I was a very late bloomer. Despite being tall, thin, and pretty, I never got asked out on dates in high school and obsessed over rock stars to combat my loneliness. I could never quite figure out what it was that made me such an outcast, but I suppose the fact that I was brainy and rebellious made people afraid. Guys don’t really want to go out with a girl that’s smarter than them, much less pretty and smart. They can only handle one of these qualities in a woman at a time. That, coupled with the fact that I never went to parties probably contributed to my paltry social life. I’ve always been a loner. I used to be embarrassed to say that, but now that I know people more, I’m proud of it. I am very selective when it comes to the people I hang out with and I find that every though may be lonely at times, it’s saved me from a lot of the co-dependency problems so many others I meet seem to have.

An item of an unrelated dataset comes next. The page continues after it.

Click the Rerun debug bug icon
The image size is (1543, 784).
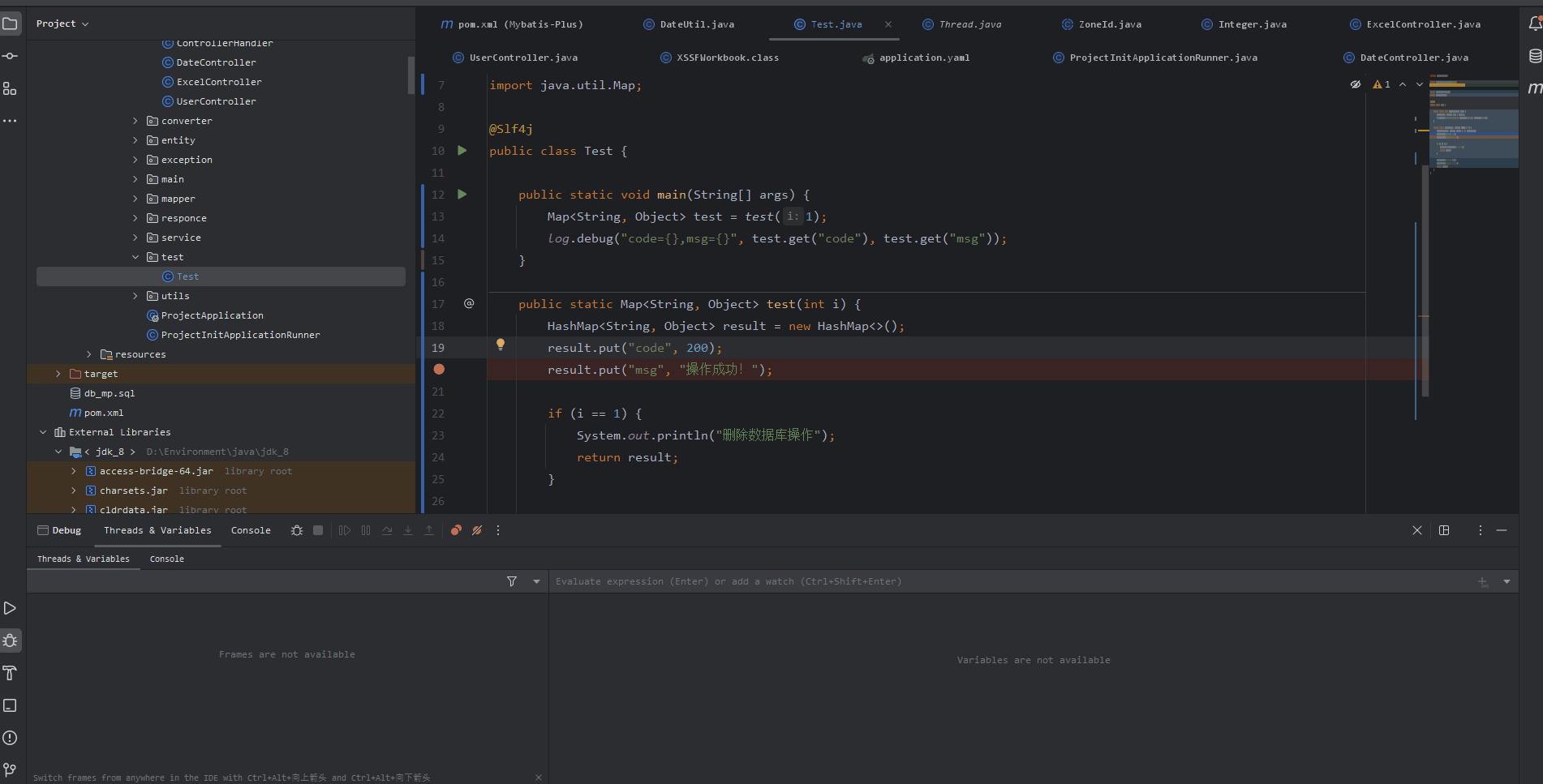pos(297,530)
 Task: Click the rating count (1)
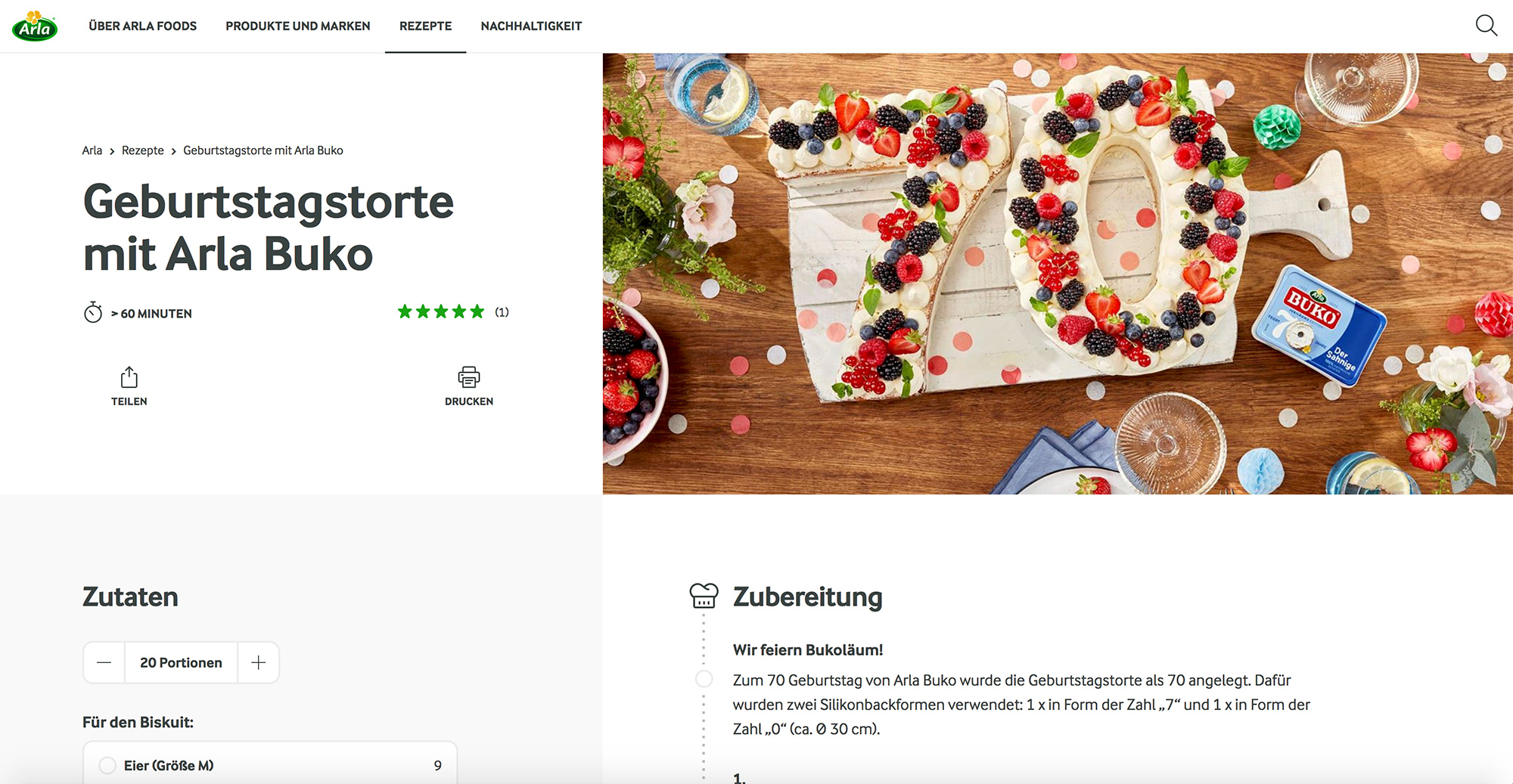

Growing up in a female-dominated household, I was always curious about learning more about this opposite sex that confused and angered me so much. So I became a sex worker-first as a dominatrix, later as an escort. Nothing will help you learn more about men that working in the sex industry. I know their secret fantasies, their hang-ups, their turn-ons and turn-offs; in fact, I know too much now. I can picture a guy’s dick sometimes just by looking at him, how big a flaccid cock looks hard, how that guy likes to fuck. I know why guys lie to their girlfriends and see other women behind their backs. And I plan to use all this knowledge against them. Why? Because I can.
My "thing" is honest. Being forward and exposing harsh truths even if it makes people uncomfortable. Sure I lie about my job to people sometimes, but it’s only because not everyone is ready to hear the truth. I speak openly about my work with my friends who can handle it and not judge me because of it. I will tell somebody something unpleasant to their face if I believe they deserve to be told it, but I always use decorum. I expect the same from other people, but rarely receive it. I am an open, honest communicator and will explore topics and issues that many people would prefer not to talk or hear about. These are the only rules I abide by. I consider myself to be an intellectual slut, a deep thinker with a dirty mind, so to speak. Unlike most women, I don’t aspire for children or marriage, but for personal satisfaction.